> _REQUIRED ACTION_: The answer must consist of every line from the entries that holds the word "section".

** SOURCE DATA follows **

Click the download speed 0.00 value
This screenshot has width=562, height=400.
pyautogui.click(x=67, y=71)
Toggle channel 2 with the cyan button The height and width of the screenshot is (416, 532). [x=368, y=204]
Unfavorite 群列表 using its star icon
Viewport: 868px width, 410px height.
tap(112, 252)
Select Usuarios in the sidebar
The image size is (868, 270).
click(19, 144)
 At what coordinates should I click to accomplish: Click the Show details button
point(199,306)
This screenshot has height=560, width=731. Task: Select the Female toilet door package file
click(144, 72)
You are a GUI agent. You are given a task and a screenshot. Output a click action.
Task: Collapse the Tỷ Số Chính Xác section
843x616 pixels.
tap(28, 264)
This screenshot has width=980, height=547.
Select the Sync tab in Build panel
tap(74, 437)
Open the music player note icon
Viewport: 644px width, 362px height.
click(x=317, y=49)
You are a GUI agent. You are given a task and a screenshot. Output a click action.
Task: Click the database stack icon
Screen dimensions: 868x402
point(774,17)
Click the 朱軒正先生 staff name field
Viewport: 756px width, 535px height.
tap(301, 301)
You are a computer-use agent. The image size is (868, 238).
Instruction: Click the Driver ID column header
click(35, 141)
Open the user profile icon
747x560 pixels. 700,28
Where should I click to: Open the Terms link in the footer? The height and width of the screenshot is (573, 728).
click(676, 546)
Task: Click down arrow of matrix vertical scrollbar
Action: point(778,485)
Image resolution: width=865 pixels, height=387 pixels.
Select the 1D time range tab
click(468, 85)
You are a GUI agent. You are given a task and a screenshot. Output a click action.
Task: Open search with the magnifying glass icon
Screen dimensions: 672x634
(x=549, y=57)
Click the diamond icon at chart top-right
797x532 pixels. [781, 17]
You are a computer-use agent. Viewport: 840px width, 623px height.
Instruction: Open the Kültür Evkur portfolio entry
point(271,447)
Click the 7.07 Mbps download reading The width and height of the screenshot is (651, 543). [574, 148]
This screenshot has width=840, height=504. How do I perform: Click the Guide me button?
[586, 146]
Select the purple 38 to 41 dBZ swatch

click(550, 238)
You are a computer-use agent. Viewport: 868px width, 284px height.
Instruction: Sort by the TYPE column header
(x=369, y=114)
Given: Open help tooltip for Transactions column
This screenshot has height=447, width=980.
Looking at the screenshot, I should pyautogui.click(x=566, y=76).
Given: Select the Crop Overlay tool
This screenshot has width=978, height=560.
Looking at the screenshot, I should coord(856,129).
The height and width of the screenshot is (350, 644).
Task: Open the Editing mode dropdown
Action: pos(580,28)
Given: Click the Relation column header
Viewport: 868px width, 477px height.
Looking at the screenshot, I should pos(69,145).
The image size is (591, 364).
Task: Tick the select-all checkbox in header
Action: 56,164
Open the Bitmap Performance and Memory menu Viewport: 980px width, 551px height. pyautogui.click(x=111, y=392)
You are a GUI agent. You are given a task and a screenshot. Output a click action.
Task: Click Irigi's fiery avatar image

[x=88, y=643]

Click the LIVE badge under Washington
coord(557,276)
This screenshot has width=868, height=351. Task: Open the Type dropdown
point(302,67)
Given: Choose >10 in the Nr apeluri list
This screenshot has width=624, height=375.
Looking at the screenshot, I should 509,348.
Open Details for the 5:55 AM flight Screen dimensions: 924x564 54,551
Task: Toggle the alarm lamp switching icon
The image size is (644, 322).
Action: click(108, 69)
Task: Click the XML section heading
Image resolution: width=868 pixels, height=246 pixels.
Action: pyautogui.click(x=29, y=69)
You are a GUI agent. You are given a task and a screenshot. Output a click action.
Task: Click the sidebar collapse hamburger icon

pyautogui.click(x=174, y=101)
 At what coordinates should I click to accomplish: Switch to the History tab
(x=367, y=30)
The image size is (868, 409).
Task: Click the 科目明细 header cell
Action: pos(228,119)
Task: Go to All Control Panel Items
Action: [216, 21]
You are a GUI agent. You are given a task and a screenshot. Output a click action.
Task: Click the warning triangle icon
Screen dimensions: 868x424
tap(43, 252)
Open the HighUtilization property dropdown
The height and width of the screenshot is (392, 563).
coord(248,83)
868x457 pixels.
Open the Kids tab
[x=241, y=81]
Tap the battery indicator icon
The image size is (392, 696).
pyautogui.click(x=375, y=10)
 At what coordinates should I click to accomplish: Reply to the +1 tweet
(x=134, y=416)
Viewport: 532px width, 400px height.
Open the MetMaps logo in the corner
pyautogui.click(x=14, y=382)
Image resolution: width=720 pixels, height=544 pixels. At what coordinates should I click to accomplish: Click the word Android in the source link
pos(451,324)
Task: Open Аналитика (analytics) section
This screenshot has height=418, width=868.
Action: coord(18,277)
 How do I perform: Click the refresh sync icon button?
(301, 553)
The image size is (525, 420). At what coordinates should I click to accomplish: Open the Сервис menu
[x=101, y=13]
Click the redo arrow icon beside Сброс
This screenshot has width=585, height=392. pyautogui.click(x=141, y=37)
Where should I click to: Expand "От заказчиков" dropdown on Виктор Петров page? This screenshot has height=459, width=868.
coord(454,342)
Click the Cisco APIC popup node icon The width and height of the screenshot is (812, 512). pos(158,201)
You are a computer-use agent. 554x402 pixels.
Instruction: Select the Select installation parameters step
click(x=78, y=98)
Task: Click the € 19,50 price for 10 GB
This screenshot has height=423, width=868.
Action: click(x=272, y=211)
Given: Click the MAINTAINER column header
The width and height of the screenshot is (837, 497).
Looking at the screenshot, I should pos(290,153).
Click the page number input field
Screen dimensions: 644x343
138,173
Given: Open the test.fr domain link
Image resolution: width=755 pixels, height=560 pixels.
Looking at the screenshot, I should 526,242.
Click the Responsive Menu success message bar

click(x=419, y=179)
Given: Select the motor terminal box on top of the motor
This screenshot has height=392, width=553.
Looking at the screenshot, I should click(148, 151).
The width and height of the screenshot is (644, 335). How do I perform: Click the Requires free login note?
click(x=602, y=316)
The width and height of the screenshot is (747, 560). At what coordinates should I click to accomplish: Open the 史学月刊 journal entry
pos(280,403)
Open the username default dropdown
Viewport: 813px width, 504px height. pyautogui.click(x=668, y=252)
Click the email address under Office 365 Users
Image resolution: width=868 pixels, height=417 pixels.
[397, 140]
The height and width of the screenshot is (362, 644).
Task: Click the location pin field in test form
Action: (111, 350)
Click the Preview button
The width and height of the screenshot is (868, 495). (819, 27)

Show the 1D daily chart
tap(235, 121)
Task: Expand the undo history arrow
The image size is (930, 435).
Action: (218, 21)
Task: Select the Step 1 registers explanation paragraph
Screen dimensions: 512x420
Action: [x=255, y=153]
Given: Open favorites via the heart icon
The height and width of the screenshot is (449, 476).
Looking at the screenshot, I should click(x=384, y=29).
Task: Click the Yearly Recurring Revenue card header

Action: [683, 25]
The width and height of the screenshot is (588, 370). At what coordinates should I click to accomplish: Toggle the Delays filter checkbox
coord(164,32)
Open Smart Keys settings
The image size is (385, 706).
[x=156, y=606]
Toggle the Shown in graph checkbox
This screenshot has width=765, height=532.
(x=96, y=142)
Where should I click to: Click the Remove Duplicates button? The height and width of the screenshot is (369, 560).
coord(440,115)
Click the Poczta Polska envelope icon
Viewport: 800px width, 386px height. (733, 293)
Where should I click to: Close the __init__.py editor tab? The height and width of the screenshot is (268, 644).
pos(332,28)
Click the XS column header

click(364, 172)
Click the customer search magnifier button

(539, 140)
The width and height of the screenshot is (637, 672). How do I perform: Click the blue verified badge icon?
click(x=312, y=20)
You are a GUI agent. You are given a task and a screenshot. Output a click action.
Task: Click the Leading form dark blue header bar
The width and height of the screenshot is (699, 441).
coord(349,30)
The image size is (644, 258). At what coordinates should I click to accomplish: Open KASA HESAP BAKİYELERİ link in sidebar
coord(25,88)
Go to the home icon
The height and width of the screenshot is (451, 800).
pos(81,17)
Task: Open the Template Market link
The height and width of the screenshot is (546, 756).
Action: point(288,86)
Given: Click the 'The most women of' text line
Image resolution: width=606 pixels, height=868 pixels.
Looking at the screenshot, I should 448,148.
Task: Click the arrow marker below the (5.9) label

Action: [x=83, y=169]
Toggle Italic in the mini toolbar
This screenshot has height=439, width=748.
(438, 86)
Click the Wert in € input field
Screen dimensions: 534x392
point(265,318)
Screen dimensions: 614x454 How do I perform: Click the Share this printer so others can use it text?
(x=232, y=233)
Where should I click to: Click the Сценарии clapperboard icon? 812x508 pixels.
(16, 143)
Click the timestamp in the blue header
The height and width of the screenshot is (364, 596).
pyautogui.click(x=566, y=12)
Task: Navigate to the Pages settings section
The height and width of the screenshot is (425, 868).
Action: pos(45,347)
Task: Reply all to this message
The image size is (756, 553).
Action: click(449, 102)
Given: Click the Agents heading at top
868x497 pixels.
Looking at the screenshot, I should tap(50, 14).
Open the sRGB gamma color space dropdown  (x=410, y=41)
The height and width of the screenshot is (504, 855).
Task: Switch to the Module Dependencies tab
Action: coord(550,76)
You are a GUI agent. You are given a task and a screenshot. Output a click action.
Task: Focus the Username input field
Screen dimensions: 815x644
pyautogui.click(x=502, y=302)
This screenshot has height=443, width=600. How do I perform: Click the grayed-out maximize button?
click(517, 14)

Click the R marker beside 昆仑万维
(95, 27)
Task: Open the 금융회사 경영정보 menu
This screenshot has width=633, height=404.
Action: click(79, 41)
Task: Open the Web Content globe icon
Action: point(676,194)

** End of SOURCE DATA **

> _YOUR RESPONSE_:
Task: Collapse the Tỷ Số Chính Xác section
Task: Click the XML section heading
Task: Open Аналитика (analytics) section
Task: Navigate to the Pages settings section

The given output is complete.